## TASK STATEMENT:
Transcribe, word for word, everything in the passage on LGBTQ student loan debt below from "- More than" down to "the general population.".

━━━━━ GIVEN PASSAGE

It’s not easy being LGBTQ. Members of the community continue to face varying levels of discrimination. But they also face more common challenges, such as managing student loan debt.
Our latest survey finds that LGBTQ borrowers feel concerned about their education debt. In fact, more than half (60%) regret the decision to take out student loans.
On top of that, LGBTQ youth who’ve been kicked out of their homes by family members face unique challenges. They have to attend school and manage their finances without familial support.
Here’s what we found out about student loan debt and the financial barriers faced by the LGBTQ community.
Key survey findings
- LGBTQ student borrowers regret their debt. A majority (60%) of LGBTQ student loan borrowers say they regret taking on student loan debt. Only 45% of student loan borrowers in the general population feel this way.
- More than a quarter of LGBTQ student loan borrowers feel their debt is unmanageable. Twenty-eight percent feel like they can’t manage their student loan payments. Only 26% of LGBTQ borrowers think their student loans are “very manageable.”
- LGBTQ borrowers are more likely than the general population to make less than $50,000 a year. More than half (53%) of the LGBTQ respondents in our survey report making less than $50,000 a year, exacerbating their difficulties in affording student loan payments. On top of that, you can still be fired for your sexual orientation or gender identity in more than one-half of U.S. states.
- The LGBTQ community is less prepared for retirement. Only 47% of those in the community have a retirement savings vehicle, compared to 56% of the general population.
- Less than half of the members of the LGBTQ community feel completely accepted by their families. Only 39% of our respondents say they feel completely accepted by their families. Additionally, 33% report being kicked out of their homes at some point due to their sexual orientation or gender identity.
- Almost one-third of LGBTQ respondents report being denied financial help. When seeking financial help and services, 32% of LGBTQ respondents say their gender identity or sexual orientation was a factor in being denied services.
More than a quarter of LGBTQ borrowers feel their student debt is unmanageable
On average, LGBTQ respondents have $112,607 in student loan debt, about $16,000 more than the general population average of $96,211.
Taking that into consideration, it’s not surprising that 28% of respondents consider their student loan debt unmanageable. This result is similar to the findings in our women and money survey. It found that 28% of women feel their student loan debt is unmanageable. Only 13% of men feel the same way.

━━━━━━━━━━
━━━━━ DATASET CONTENT

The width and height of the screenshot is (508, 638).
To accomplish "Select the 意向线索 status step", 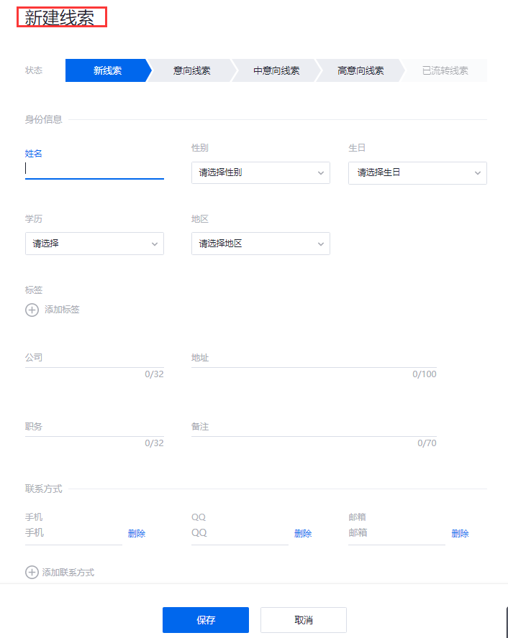I will pyautogui.click(x=191, y=70).
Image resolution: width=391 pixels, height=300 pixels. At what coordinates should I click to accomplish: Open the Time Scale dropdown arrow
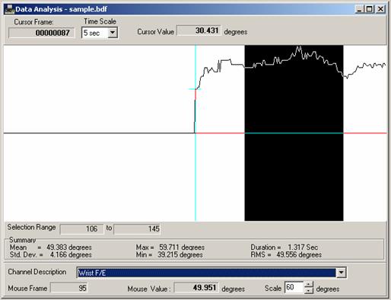pyautogui.click(x=113, y=33)
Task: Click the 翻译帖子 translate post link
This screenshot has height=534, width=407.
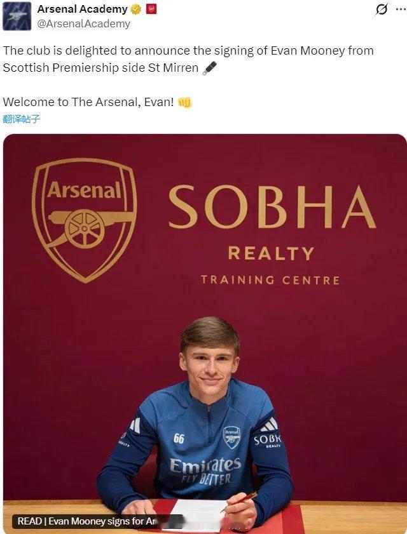Action: 21,119
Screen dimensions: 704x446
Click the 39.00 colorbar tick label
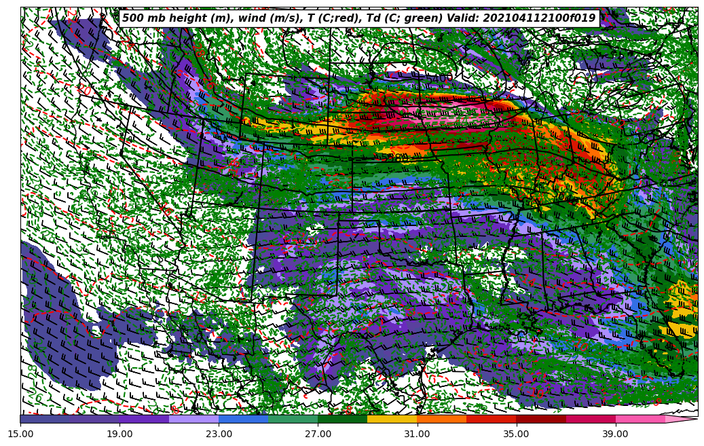click(x=615, y=432)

━━━━━━━━━━

## SOLUTION FOR THIS TASK:
- More than a quarter of LGBTQ student loan borrowers feel their debt is unmanageable. Twenty-eight percent feel like they can’t manage their student loan payments. Only 26% of LGBTQ borrowers think their student loans are “very manageable.”
- LGBTQ borrowers are more likely than the general population to make less than $50,000 a year. More than half (53%) of the LGBTQ respondents in our survey report making less than $50,000 a year, exacerbating their difficulties in affording student loan payments. On top of that, you can still be fired for your sexual orientation or gender identity in more than one-half of U.S. states.
- The LGBTQ community is less prepared for retirement. Only 47% of those in the community have a retirement savings vehicle, compared to 56% of the general population.